OBJECTIFS:
a: D'après l'extrait, quelle somme le préfet des Vosges demande-t-il de mettre à la charge de M. D... ?
b: Comptez les lignes qui contiennent la chaîne "Task" et donnez seulement ce nombre, s'il vous plaît.

━━━ EXTRAIT DE PAGE

Vu la procédure suivante :
Procédure contentieuse antérieure :
M. B... D... a demandé au tribunal administratif de Nancy d'annuler l'arrêté du 23 mars 2022 par lequel le préfet des Vosges a refusé de lui délivrer un titre de séjour.
Par un jugement n° 2201490 du 17 août 2023, le tribunal administratif de Nancy a intégralement fait droit à la demande de M. D....
Procédure devant la cour :
I) Par une requête et un mémoire, enregistrés le 12 septembre 2023 et le 5 mars 2024, sous le numéro 23NC02881, le préfet des Vosges demande à la cour :
1°) d'annuler ce jugement ;
2°) d'annuler le bénéfice de l'aide juridictionnelle accordée à M. D... en première instance et en appel en application des dispositions du 4° de l'article 50 de la loi du 10 juillet 1991, compte tenu du caractère abusif de sa requête, et de rejeter sa demande de première instance ;
3°) de mettre à la charge de M. D... une somme de 1 000 euros sur le fondement de l'article L. 761-1 du code de justice administrative.
Il soutient que :
- c'est à tort que les premiers juges ont considéré qu'il avait implicitement mais nécessairement accepté de regarder le dossier de M. D... comme complet en refusant de lui délivrer un titre de séjour ;
- le tribunal administratif ne s'est pas prononcé sur le caractère irrégulier, falsifié ou inexact des documents produits devant lui, considérés par ses services comme frauduleux ;
- se faisant, les premiers juges ne pouvaient pas lui enjoindre de délivrer à M. D... un titre de séjour dont l'état civil et l'identité ne sont pas établis ;
- il n'a pas méconnu des stipulations de l'article 8 de la convention européenne de sauvegarde des droits de l'homme et des libertés fondamentales.

━━━━━━
━━━ ENTRÉES FOURNIES

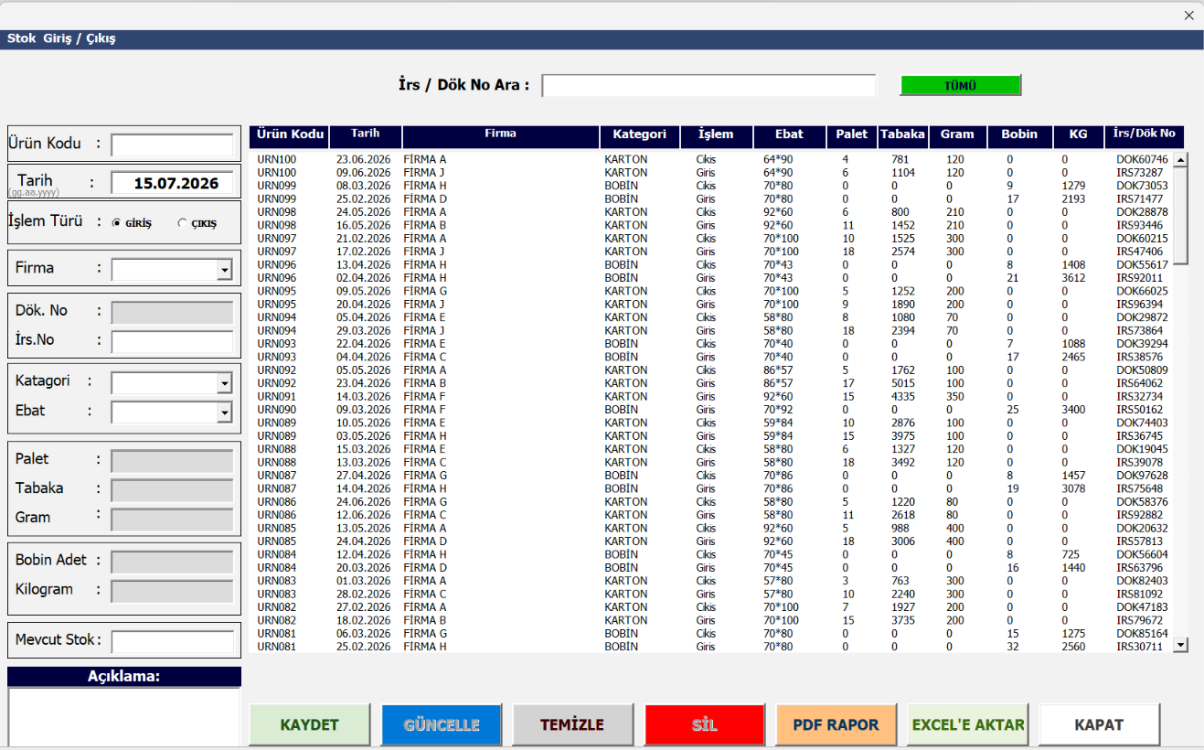Expand the Katagori combo box

pos(224,384)
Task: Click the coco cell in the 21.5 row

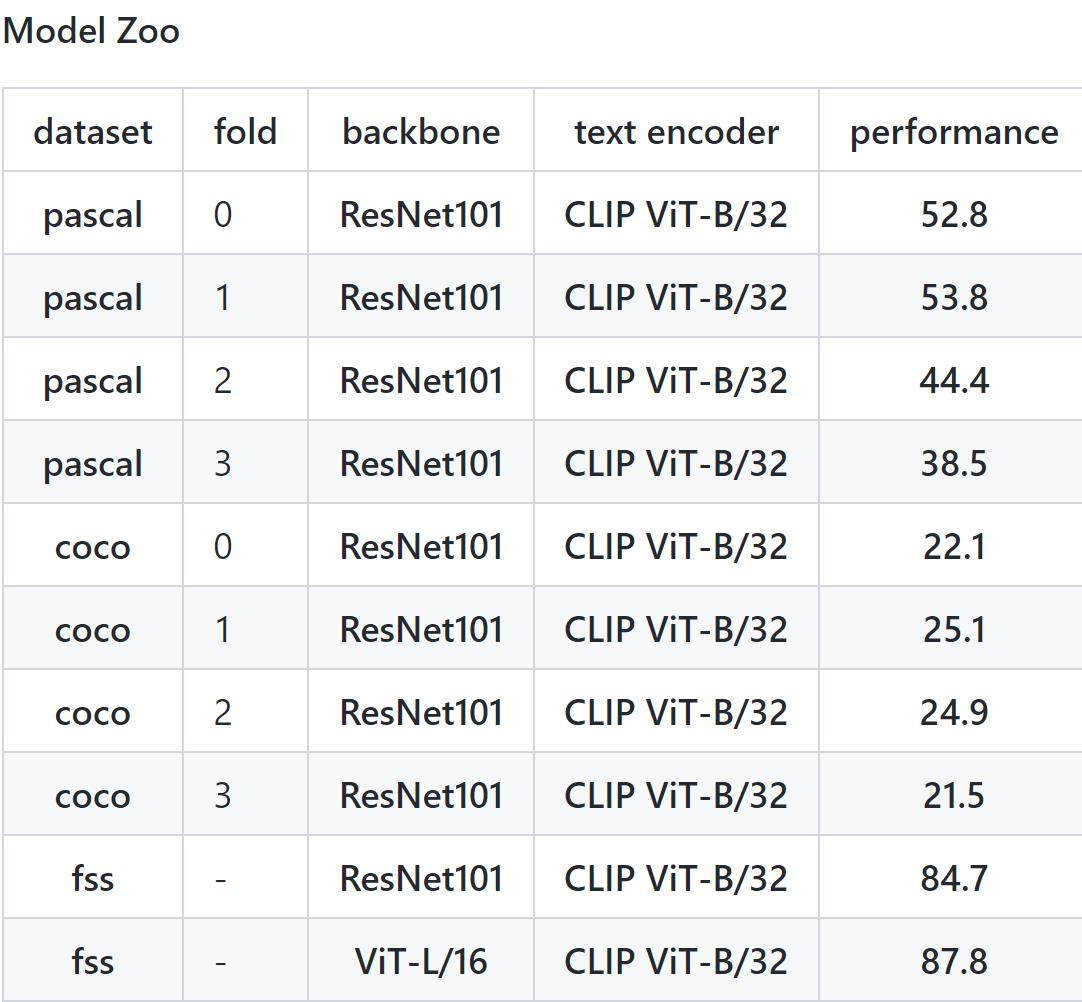Action: 93,796
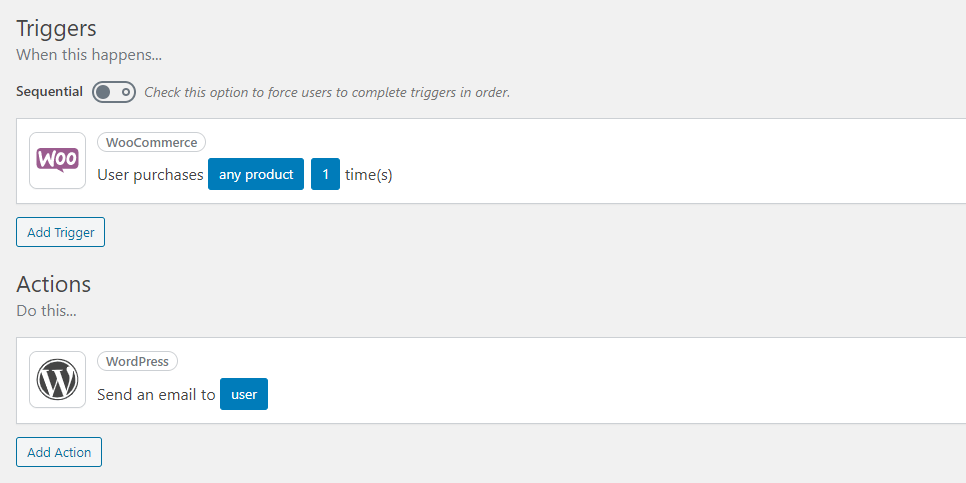Image resolution: width=966 pixels, height=483 pixels.
Task: Click the Sequential label text
Action: tap(49, 92)
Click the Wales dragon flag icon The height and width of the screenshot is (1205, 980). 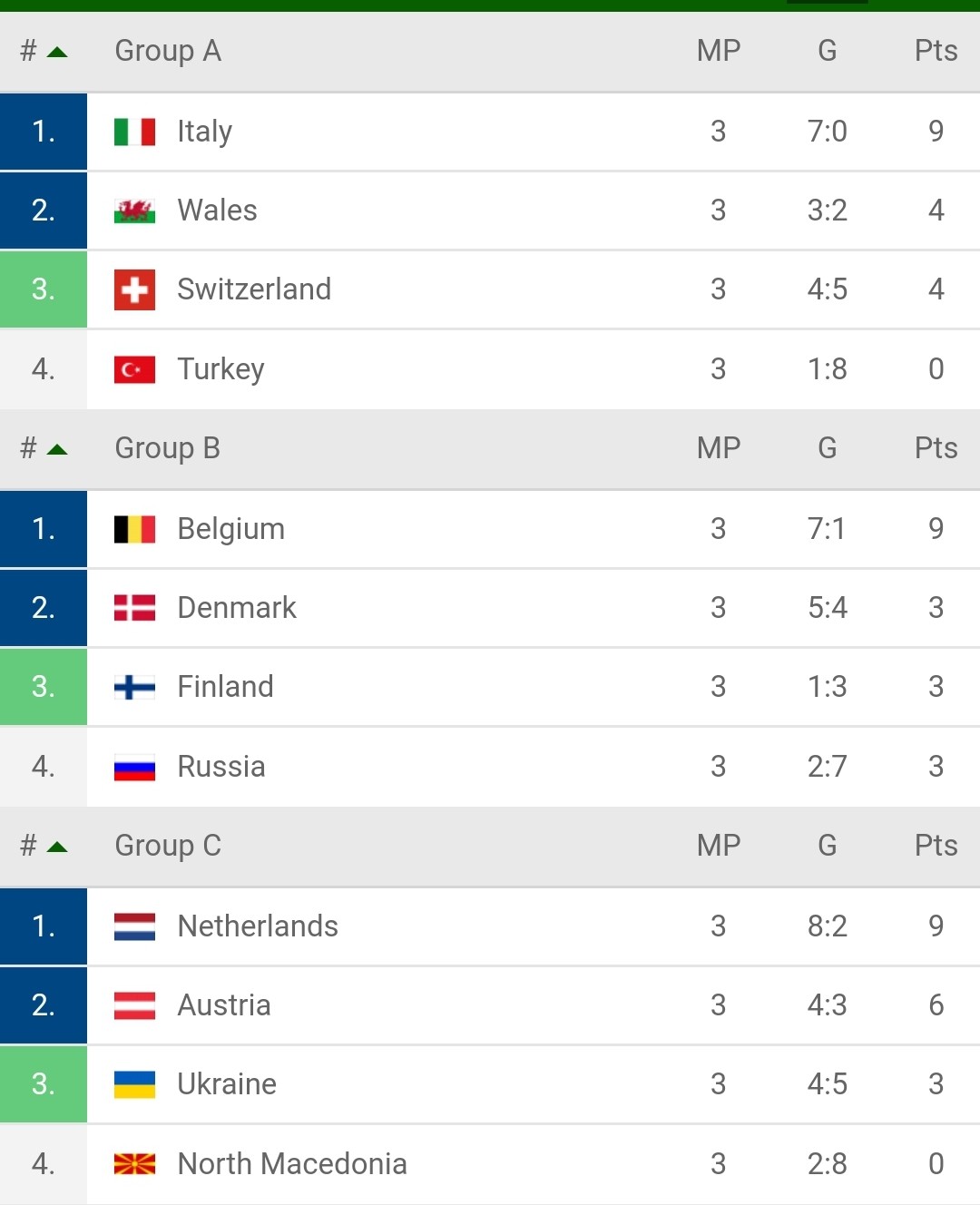pos(134,211)
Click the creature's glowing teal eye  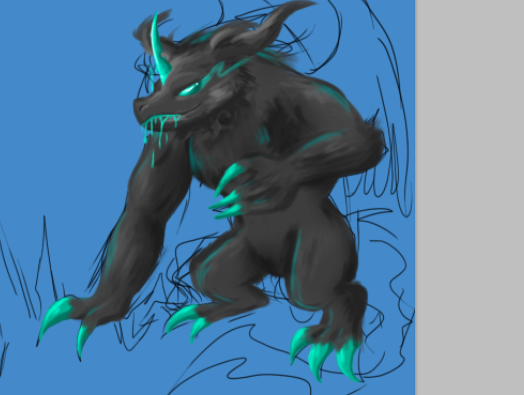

━━━━━━

RÉPONSES SUCCESSIVES:
a: 1 000 euros.

b: 2